[Set exercise] Locate every line in the listing below that contains the word "Mark", and copy each of those lines.

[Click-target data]
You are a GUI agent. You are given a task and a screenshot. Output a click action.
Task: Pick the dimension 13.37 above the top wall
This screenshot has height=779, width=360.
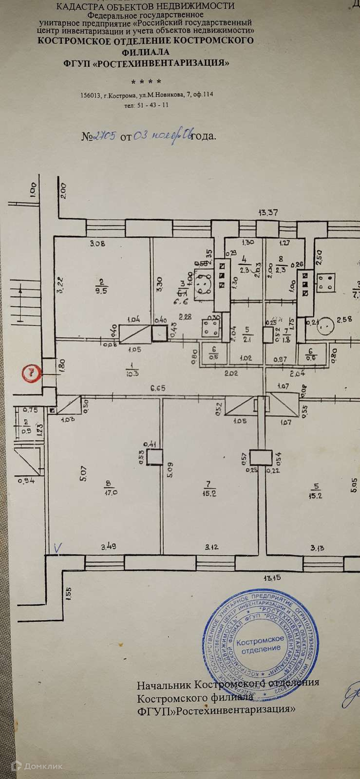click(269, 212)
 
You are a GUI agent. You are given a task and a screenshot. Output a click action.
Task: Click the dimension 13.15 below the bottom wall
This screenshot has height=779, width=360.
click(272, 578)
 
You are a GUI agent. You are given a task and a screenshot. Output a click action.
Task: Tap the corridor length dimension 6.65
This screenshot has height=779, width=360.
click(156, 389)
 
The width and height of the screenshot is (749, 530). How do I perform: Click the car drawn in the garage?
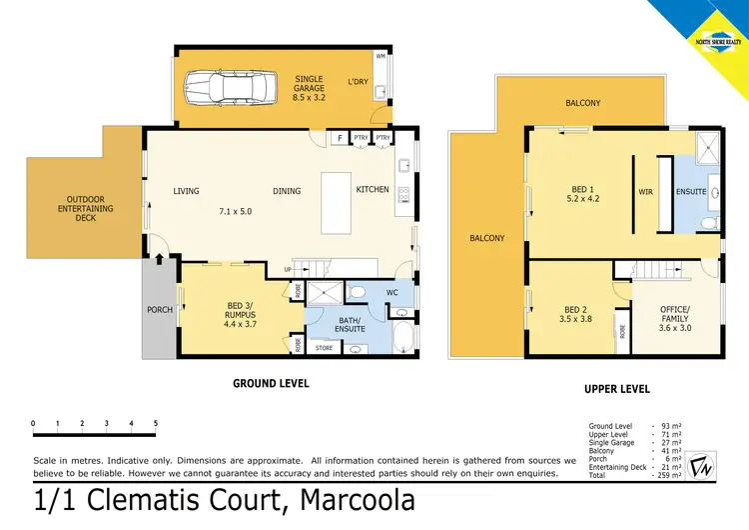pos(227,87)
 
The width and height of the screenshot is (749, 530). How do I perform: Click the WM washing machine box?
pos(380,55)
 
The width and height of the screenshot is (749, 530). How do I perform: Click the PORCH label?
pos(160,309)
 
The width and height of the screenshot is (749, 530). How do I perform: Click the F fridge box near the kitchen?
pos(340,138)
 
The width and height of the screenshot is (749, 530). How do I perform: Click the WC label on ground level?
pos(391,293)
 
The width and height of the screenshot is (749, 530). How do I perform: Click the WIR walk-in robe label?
==
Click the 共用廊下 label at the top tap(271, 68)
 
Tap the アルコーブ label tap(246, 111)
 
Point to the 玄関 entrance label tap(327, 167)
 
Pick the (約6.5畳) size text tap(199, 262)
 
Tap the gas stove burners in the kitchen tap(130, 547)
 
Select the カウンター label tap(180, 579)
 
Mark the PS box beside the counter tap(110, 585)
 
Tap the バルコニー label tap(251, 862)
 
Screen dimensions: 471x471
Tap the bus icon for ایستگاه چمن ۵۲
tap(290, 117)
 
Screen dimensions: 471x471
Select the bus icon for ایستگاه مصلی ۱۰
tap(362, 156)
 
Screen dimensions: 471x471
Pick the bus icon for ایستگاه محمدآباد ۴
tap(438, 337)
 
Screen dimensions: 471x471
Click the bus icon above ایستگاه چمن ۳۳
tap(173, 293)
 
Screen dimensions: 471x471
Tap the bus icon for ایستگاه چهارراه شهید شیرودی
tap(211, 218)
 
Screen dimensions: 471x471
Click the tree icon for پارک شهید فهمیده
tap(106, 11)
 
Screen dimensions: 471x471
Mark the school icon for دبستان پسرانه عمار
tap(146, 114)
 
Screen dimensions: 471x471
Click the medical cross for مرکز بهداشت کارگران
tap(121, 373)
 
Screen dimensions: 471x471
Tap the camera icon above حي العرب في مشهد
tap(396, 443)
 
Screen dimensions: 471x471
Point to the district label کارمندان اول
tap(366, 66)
--
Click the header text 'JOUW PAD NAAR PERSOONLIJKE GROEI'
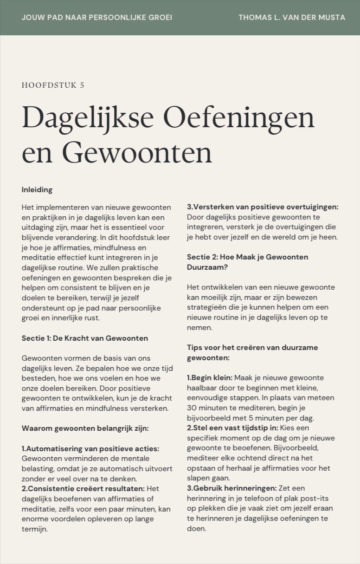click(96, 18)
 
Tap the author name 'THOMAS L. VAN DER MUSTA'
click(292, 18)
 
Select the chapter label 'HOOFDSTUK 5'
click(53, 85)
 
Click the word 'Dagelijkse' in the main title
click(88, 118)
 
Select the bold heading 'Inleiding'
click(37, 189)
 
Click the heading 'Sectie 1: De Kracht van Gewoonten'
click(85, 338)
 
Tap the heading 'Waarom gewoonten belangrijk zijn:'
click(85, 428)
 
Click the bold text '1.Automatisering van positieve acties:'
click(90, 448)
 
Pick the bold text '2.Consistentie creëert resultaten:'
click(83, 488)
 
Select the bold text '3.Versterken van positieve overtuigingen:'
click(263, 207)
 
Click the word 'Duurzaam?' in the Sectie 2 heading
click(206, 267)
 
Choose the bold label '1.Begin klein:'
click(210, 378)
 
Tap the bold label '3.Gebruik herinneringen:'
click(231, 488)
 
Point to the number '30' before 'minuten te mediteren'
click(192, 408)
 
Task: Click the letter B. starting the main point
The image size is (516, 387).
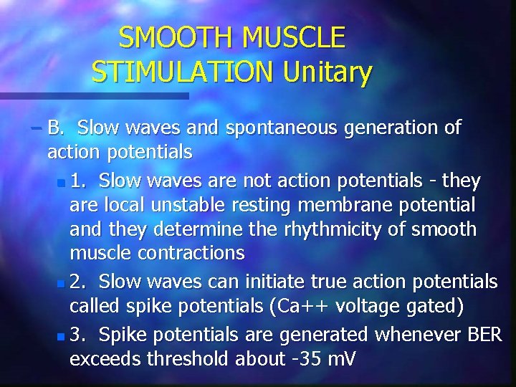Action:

[Exercise solution]
Mark the PS box beside the counter tap(110, 585)
Mark the school icon for دبستان پسرانه عمار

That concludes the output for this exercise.